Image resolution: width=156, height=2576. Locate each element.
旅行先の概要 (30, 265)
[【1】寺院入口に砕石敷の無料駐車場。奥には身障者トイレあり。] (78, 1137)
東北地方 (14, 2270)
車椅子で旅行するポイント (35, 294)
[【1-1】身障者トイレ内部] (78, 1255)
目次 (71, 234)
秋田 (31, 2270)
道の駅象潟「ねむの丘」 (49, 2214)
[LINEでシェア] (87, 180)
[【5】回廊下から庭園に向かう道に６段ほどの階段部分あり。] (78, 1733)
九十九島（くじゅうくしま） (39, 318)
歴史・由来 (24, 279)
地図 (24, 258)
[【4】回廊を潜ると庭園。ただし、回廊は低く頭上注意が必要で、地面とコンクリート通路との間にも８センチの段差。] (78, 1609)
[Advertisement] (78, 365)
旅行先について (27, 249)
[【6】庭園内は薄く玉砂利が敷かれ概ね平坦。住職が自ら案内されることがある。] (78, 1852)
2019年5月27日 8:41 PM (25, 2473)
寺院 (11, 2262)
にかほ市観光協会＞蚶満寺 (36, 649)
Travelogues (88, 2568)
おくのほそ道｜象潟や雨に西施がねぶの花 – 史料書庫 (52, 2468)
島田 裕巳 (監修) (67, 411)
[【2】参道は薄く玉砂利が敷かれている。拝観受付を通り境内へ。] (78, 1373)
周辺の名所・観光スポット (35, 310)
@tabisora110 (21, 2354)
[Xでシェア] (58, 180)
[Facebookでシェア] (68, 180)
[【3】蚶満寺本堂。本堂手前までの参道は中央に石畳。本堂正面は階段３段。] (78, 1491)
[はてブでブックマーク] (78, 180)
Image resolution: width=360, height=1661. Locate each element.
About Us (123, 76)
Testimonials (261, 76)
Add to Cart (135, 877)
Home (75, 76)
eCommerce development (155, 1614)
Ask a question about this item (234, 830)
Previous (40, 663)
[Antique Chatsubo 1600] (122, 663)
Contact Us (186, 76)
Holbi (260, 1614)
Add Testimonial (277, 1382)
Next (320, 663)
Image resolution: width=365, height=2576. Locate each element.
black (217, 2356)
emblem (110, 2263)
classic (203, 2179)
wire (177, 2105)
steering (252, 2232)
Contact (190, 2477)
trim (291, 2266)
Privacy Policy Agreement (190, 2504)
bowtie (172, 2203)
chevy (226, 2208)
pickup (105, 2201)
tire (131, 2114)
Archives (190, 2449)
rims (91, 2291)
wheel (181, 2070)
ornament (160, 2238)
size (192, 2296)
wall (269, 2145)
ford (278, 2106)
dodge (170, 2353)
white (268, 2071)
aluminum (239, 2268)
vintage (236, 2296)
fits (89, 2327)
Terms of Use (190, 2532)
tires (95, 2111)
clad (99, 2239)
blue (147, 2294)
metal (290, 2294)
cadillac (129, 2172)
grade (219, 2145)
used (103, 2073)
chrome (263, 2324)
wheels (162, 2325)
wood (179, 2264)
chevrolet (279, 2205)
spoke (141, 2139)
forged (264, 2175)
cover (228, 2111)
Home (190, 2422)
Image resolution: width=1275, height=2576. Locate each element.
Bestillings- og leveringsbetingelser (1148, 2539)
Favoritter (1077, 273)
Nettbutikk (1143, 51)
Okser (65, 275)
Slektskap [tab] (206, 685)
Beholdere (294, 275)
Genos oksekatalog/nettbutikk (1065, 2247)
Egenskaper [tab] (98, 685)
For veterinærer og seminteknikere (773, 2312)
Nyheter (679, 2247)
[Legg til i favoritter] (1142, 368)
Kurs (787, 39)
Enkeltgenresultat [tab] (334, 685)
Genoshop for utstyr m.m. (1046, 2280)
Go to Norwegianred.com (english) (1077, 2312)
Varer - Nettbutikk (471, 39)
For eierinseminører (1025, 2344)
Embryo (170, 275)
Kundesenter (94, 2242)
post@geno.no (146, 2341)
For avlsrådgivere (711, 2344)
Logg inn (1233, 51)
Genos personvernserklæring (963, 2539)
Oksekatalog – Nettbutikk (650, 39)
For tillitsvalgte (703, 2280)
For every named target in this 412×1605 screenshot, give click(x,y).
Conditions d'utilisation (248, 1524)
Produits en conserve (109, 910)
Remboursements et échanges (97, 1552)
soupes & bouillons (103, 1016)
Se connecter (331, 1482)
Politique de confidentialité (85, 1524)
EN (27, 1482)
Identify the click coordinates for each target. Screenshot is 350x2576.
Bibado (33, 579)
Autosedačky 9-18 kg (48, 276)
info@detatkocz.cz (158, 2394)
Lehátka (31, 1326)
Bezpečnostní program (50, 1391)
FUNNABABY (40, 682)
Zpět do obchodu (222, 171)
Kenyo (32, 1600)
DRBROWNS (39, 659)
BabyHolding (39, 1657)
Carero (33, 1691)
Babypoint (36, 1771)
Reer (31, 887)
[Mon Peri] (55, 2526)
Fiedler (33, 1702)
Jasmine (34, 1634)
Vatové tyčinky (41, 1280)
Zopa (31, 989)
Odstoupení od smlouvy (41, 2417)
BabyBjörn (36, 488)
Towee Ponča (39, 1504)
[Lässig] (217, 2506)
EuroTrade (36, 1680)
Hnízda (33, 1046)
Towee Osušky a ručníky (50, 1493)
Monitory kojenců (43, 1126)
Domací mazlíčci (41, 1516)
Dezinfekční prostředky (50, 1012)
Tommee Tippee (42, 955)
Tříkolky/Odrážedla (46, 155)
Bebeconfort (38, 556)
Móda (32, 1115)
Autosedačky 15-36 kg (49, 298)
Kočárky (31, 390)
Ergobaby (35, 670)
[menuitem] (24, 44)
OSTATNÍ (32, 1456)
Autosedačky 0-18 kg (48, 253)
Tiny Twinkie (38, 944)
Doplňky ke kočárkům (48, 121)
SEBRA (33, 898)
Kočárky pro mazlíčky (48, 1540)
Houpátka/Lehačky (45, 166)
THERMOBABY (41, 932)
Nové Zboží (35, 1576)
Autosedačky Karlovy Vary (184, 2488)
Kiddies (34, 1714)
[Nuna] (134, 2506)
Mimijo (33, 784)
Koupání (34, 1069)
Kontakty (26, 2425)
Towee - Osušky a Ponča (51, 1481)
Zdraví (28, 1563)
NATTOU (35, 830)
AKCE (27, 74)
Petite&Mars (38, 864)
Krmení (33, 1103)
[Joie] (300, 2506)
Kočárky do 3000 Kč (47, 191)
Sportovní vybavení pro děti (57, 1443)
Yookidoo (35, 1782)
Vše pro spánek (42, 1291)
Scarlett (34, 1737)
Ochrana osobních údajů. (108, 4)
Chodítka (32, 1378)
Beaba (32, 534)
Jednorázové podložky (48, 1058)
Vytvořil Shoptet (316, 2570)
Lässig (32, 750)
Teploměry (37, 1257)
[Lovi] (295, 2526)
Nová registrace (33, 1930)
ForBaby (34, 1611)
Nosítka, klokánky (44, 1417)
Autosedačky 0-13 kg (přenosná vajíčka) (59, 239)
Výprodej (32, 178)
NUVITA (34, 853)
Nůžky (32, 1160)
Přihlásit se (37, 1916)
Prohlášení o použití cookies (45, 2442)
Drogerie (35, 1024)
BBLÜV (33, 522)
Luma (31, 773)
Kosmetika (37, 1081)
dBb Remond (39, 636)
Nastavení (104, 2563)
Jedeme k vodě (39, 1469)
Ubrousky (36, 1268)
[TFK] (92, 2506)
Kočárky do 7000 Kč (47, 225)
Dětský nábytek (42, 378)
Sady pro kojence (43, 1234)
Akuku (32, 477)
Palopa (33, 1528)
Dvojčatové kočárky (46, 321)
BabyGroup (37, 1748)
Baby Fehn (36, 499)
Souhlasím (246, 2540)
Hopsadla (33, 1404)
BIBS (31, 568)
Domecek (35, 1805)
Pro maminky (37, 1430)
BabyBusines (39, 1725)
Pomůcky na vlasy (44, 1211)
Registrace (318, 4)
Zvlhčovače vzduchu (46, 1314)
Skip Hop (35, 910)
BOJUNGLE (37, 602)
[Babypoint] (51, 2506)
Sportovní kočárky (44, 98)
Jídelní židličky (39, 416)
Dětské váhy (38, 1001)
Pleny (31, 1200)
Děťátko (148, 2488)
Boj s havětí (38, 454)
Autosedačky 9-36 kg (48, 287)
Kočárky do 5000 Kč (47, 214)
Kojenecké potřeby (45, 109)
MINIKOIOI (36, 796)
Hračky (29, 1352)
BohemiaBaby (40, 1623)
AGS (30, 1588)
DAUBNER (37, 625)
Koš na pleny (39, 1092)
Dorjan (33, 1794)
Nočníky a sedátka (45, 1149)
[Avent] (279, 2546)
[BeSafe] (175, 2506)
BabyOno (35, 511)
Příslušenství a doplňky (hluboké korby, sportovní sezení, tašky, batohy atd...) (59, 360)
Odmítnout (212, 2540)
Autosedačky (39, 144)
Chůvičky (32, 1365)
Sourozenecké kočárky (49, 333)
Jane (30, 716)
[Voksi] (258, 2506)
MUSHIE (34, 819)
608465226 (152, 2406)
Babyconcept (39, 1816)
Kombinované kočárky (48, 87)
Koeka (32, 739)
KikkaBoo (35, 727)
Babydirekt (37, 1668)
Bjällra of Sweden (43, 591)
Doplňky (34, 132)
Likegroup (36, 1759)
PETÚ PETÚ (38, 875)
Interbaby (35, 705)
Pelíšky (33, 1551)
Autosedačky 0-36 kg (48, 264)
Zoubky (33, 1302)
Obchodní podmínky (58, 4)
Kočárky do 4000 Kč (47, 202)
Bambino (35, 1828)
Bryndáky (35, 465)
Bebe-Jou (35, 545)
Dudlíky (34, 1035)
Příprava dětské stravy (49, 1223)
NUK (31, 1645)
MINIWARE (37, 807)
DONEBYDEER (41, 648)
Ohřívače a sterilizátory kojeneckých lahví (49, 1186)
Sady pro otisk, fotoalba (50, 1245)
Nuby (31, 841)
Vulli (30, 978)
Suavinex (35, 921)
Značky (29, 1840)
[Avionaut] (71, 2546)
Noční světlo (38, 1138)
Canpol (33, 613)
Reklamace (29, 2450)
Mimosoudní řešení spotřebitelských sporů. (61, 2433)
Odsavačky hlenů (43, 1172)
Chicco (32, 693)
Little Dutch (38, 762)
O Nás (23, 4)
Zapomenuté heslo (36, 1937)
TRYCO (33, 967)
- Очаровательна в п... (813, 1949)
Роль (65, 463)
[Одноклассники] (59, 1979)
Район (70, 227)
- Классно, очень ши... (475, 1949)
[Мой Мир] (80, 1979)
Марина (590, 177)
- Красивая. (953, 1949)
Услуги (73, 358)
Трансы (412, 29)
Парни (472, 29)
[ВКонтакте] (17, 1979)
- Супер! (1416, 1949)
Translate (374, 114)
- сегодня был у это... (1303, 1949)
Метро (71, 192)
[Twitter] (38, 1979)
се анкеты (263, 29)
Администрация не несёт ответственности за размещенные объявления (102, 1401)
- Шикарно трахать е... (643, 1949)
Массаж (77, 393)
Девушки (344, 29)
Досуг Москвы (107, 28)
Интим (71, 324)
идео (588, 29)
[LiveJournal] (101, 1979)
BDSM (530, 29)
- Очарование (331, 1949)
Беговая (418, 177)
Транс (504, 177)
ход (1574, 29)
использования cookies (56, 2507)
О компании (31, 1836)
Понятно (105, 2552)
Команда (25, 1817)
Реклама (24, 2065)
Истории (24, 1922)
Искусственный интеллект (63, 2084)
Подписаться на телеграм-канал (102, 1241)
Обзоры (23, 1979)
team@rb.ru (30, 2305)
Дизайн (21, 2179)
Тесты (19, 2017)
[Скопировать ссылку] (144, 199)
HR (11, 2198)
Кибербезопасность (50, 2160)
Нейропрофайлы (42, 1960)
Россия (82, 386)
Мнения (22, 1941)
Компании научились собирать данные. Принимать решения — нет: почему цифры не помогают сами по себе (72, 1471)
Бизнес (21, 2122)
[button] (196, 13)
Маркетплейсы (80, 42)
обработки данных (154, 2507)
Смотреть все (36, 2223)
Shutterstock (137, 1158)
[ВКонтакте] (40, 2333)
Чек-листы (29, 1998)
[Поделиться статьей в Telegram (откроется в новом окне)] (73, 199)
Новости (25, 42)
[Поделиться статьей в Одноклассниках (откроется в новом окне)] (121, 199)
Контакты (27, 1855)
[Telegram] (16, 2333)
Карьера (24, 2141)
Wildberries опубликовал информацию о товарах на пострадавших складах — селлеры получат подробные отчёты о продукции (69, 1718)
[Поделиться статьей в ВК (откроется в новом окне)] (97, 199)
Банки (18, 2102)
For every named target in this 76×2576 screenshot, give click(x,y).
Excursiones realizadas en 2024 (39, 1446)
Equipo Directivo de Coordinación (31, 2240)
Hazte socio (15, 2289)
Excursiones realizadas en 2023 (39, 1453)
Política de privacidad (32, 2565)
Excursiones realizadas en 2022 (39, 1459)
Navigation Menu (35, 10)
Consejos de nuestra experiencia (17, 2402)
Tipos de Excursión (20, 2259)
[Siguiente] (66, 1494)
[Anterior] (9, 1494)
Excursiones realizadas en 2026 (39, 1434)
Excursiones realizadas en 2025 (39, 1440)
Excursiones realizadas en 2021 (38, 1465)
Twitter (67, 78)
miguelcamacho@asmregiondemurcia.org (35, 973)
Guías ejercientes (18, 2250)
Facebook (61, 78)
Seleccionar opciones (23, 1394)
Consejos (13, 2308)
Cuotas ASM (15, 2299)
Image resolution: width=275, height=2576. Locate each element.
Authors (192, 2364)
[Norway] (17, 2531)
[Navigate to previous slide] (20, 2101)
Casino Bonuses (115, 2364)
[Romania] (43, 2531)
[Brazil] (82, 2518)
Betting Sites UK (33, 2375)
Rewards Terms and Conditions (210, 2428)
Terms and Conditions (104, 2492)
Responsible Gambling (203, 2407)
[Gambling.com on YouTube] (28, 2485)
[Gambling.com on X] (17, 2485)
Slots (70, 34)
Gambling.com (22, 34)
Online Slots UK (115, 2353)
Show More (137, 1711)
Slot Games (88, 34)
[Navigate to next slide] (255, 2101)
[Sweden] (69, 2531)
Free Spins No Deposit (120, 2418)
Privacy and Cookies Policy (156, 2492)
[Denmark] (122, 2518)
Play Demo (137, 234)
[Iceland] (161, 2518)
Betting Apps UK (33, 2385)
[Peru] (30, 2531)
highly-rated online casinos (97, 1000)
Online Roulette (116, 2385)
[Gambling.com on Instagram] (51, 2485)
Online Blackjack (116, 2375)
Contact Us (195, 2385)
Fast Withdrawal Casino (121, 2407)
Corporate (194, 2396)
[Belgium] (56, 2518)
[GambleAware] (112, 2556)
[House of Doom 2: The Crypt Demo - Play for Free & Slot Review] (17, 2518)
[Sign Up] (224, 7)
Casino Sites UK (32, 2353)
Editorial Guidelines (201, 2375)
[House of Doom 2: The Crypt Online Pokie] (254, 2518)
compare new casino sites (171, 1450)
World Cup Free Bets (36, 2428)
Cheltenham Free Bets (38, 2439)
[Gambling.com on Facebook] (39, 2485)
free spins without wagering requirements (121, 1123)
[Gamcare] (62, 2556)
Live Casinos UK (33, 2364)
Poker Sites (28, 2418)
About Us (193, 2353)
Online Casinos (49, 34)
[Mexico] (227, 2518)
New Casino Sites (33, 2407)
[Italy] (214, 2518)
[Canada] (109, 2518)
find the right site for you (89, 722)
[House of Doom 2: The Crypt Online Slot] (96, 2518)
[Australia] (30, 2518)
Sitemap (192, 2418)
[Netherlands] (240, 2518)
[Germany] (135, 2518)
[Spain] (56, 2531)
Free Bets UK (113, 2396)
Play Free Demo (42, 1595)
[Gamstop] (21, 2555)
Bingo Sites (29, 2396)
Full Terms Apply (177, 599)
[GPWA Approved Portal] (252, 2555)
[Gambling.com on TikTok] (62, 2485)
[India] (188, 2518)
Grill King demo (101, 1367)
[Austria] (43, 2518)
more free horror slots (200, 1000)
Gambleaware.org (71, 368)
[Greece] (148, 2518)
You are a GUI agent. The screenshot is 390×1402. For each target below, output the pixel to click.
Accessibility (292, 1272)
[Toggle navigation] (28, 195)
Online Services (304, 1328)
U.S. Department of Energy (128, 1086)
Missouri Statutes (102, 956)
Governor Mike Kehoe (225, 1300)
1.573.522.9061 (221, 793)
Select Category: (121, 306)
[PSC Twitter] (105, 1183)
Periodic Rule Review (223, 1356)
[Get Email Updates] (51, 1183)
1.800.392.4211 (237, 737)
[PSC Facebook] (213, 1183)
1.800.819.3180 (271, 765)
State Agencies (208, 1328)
::::
**Work required:**
In the data above, find the line with "Monitory kojenců (43, 1126)" and the line with "Nůžky (32, 1160)". Retype both, plus every line between them, exactly.

**Your response:**
Monitory kojenců (43, 1126)
Domací mazlíčci (41, 1516)
Dezinfekční prostředky (50, 1012)
Tommee Tippee (42, 955)
Tříkolky/Odrážedla (46, 155)
Bebeconfort (38, 556)
Móda (32, 1115)
Autosedačky 15-36 kg (49, 298)
Kočárky (31, 390)
Ergobaby (35, 670)
[menuitem] (24, 44)
OSTATNÍ (32, 1456)
Autosedačky 0-18 kg (48, 253)
Tiny Twinkie (38, 944)
Doplňky ke kočárkům (48, 121)
SEBRA (33, 898)
Kočárky pro mazlíčky (48, 1540)
Houpátka/Lehačky (45, 166)
THERMOBABY (41, 932)
Nové Zboží (35, 1576)
Autosedačky Karlovy Vary (184, 2488)
Kiddies (34, 1714)
[Nuna] (134, 2506)
Mimijo (33, 784)
Koupání (34, 1069)
Kontakty (26, 2425)
Towee - Osušky a Ponča (51, 1481)
Zdraví (28, 1563)
NATTOU (35, 830)
AKCE (27, 74)
Petite&Mars (38, 864)
Krmení (33, 1103)
[Joie] (300, 2506)
Kočárky do 3000 Kč (47, 191)
Sportovní vybavení pro děti (57, 1443)
Yookidoo (35, 1782)
Vše pro spánek (42, 1291)
Scarlett (34, 1737)
Ochrana osobních údajů. (108, 4)
Chodítka (32, 1378)
Beaba (32, 534)
Jednorázové podložky (48, 1058)
Vytvořil Shoptet (316, 2570)
Lässig (32, 750)
Teploměry (37, 1257)
[Lovi] (295, 2526)
Nová registrace (33, 1930)
ForBaby (34, 1611)
Nosítka, klokánky (44, 1417)
Autosedačky 0-13 kg (přenosná vajíčka) (59, 239)
Výprodej (32, 178)
NUVITA (34, 853)
Nůžky (32, 1160)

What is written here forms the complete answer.